Exact Structural Abstraction and Tractability Limits

TL;DR

This paper investigates the limits of exact structural abstraction and classification, identifying fundamental obstructions and conditions for tractability across various problem types and structural criteria.

Contribution

It introduces a universal semantic framework for exact relevance certification and characterizes when exact classification is possible based on closure orbits and structural predicates.

Findings

Orbit gaps obstruct exact classification by closure-law-invariant predicates.

Exact classification succeeds when the target is constant on closure orbits.

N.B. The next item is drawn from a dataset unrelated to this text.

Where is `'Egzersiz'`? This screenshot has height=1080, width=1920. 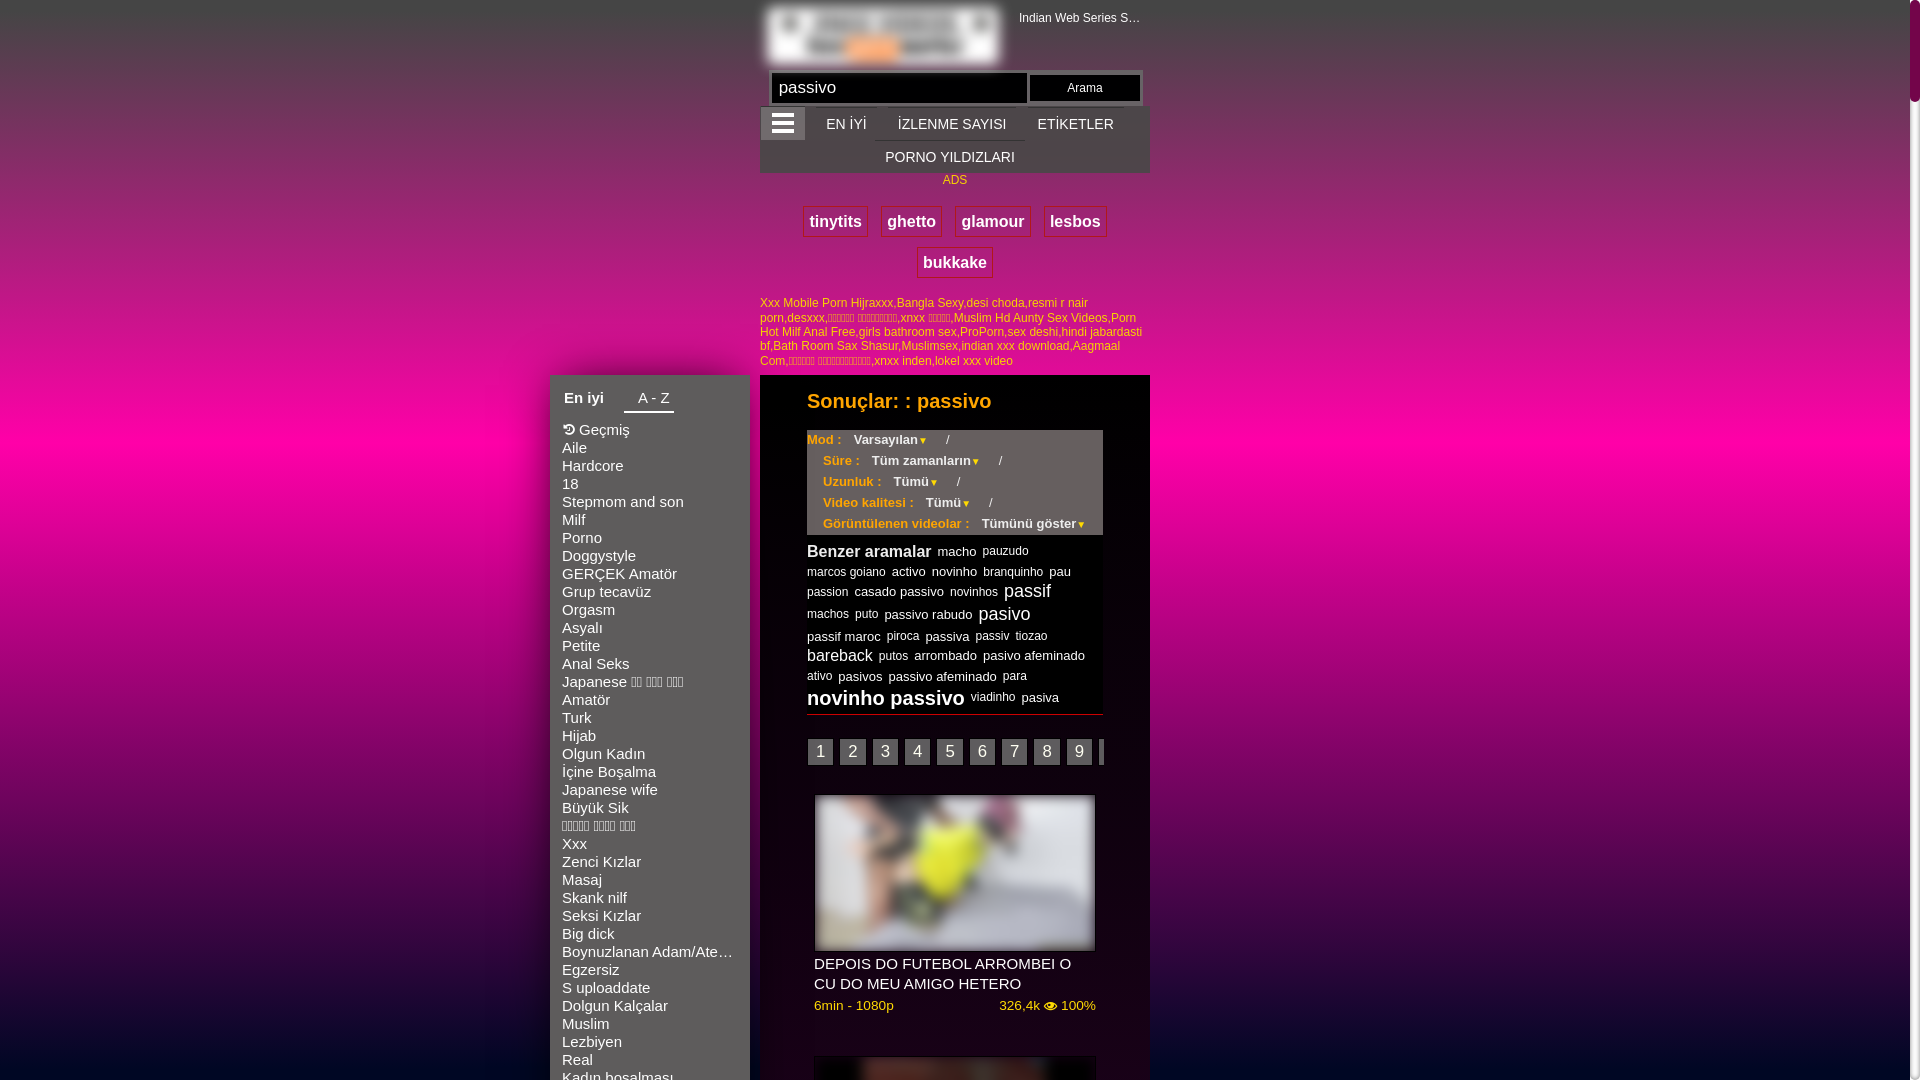
'Egzersiz' is located at coordinates (649, 968).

Restricting to closure-closed domains can eliminate some obstructions.

Abstract

Any rigorously specified problem determines an admissible-output relation $R$. Here exact means exact agreement with $R$ itself; $R$ may encode approximation, randomization, statistical thresholds, failure states, or distributional guarantees. Exact relevance certification depends only on the induced decision quotient relation $s \sim_R s' \iff \operatorname{Adm}_R(s)=\operatorname{Adm}_R(s')$ and asks which coordinates recover those classes. Decision, counting, search, approximation, PAC/regret/risk, randomized-output guarantees, anytime or finite-horizon guarantees, and distributional guarantees all reduce to this quotient-recovery problem. Universal exact-semantics reduction identifies admissible-output quotient recovery as the canonical object. Optimizer-quotient realizability is maximal, so quotient shape alone cannot yield a tractability frontier. Orbit gaps are the exact obstruction to classification by closure-law-invariant structural predicates. Exact classification by closure-law-invariant predicates succeeds exactly when the target is constant on closure orbits; on a closure-closed domain, equivalently, when the positive and negative orbit hulls are disjoint, in which case there is a least exact closure-invariant classifier. Across four natural candidate structural tractability criteria, a uniform pair-targeted affine witness produces same-orbit disagreements and rules out exact structural classification on the full binary pairwise domain. Because that witness class already sits inside the universal semantic framework, any universal exact-certification theory whose structural tractability proxy restricts to these finite local predicates inherits the same obstruction on that witness class. On a closure-closed domain, restricting helps only by removing orbit gaps. Without explicit margin control, arbitrarily small utility perturbations can flip relevance and sufficiency.